Si tel n’est pas le cas, c’est la tyrannie des puissants et de l’arbitraire qui l’emporte.

Le pays se retrouve privé d’infrastructures dignes, d’écoles publiques convenables, d’hôpitaux équipés, d’enseignants formés et correctement rémunérés, etc.

Un pays agonisant dont les citoyens pensent n’avoir que la protestation sonore comme seul recours.

Mais comme nous le faisait remarquer très justement Xavier Alberti :

«Il ne va plus suffire de tweeter, de lever les yeux au ciel ou d’espérer silencieusement au milieu du fracas d’un monde qui s’écroule autour de nous, que le salut vienne d’ailleurs, d’en haut ou d’en bas, de gauche ou de droite, du Nord ou du Sud. Le salut ne peut venir que de l’intérieur, que de la force et de la décision d’agir.»

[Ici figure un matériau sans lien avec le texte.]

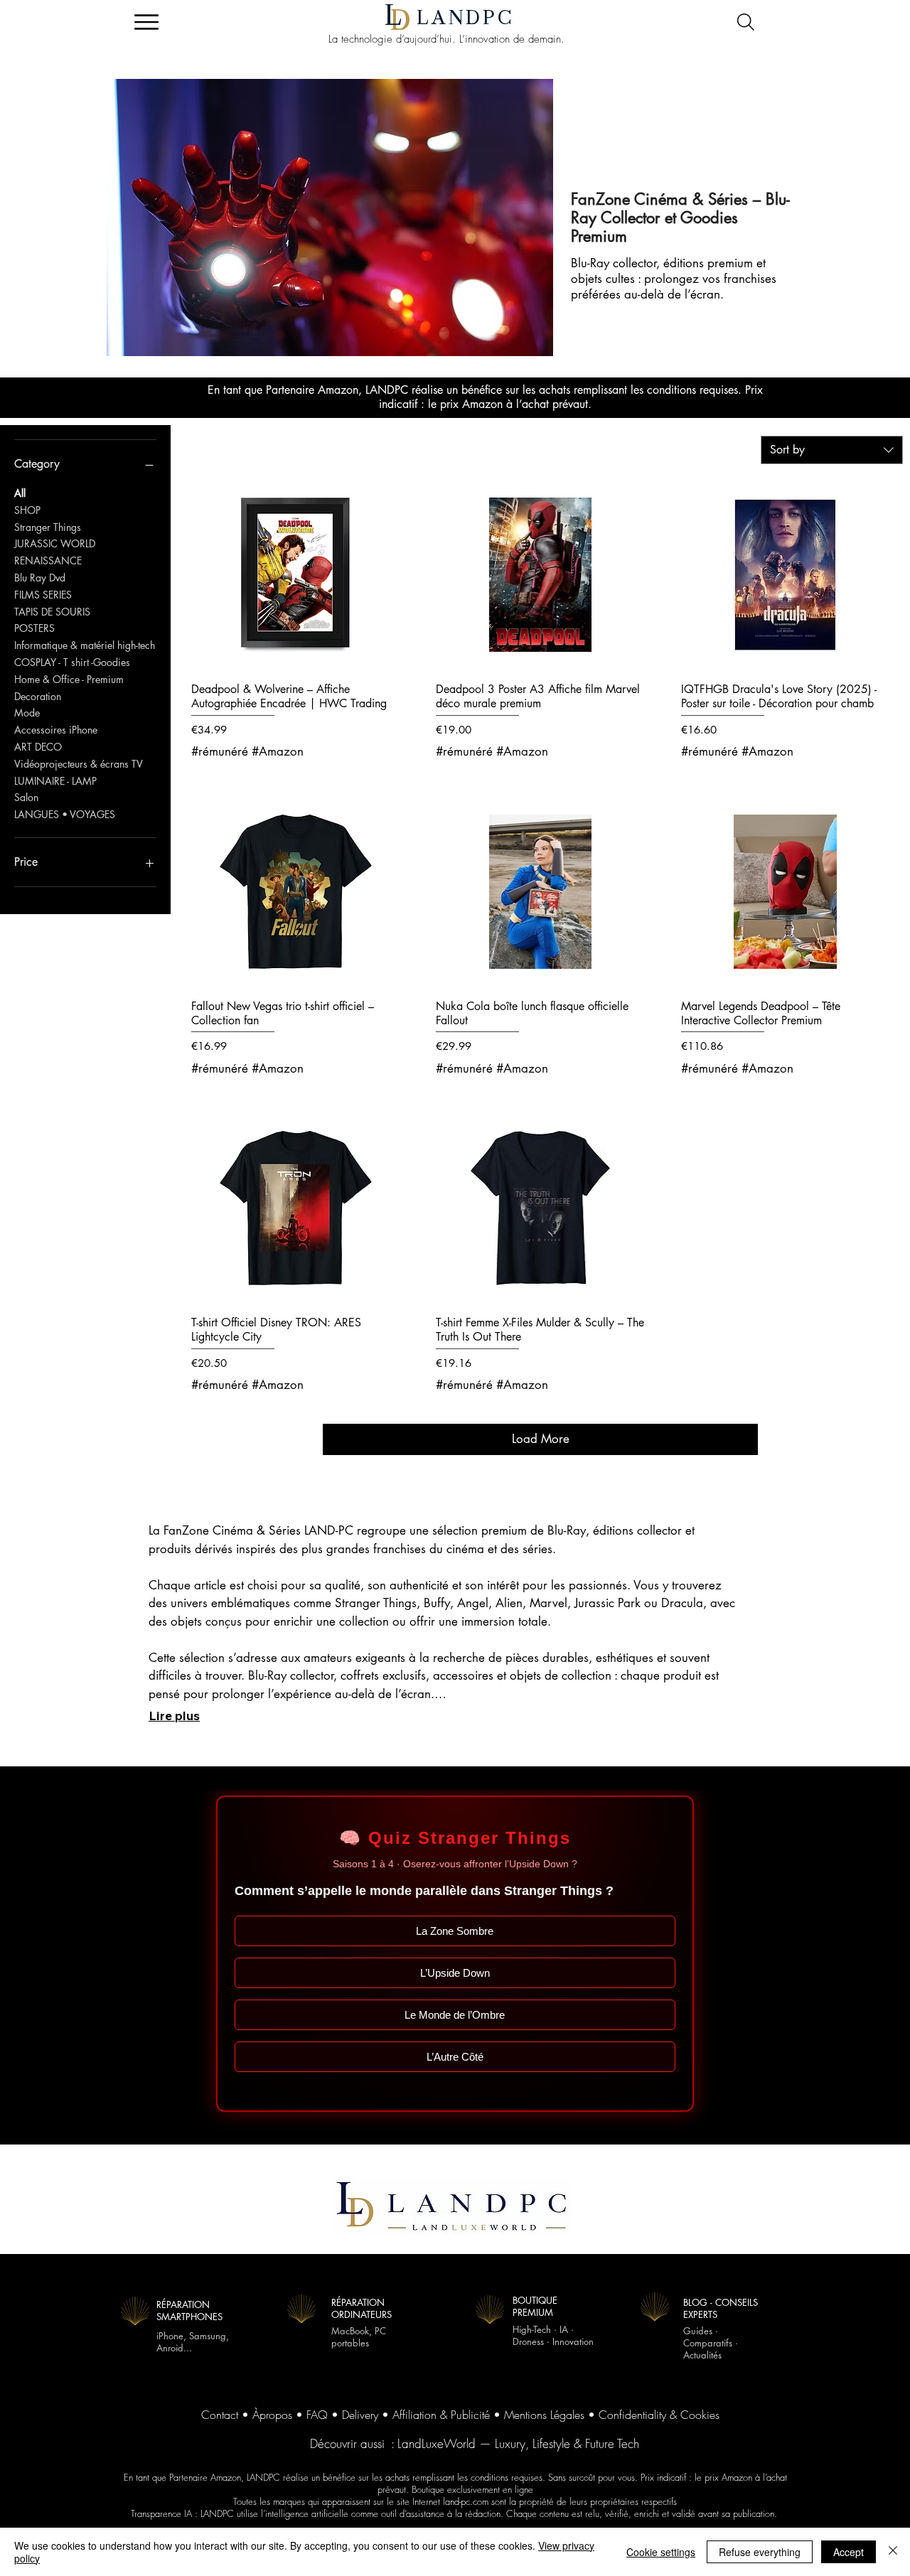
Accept (848, 2552)
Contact (219, 2414)
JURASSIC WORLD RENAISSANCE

Les routes ne se réparent pas tout seules.

Les déchets ne s’évacuent pas tout seuls.

Les ponts ne se jettent pas tout seuls.

Que l’on fasse partie d’un groupe de pression, d’un parti politique ou que l’on choisisse d’utiliser son travail pour vivre le changement que l’on souhaite pour son pays, l’important est d’agir pour le bien de tous.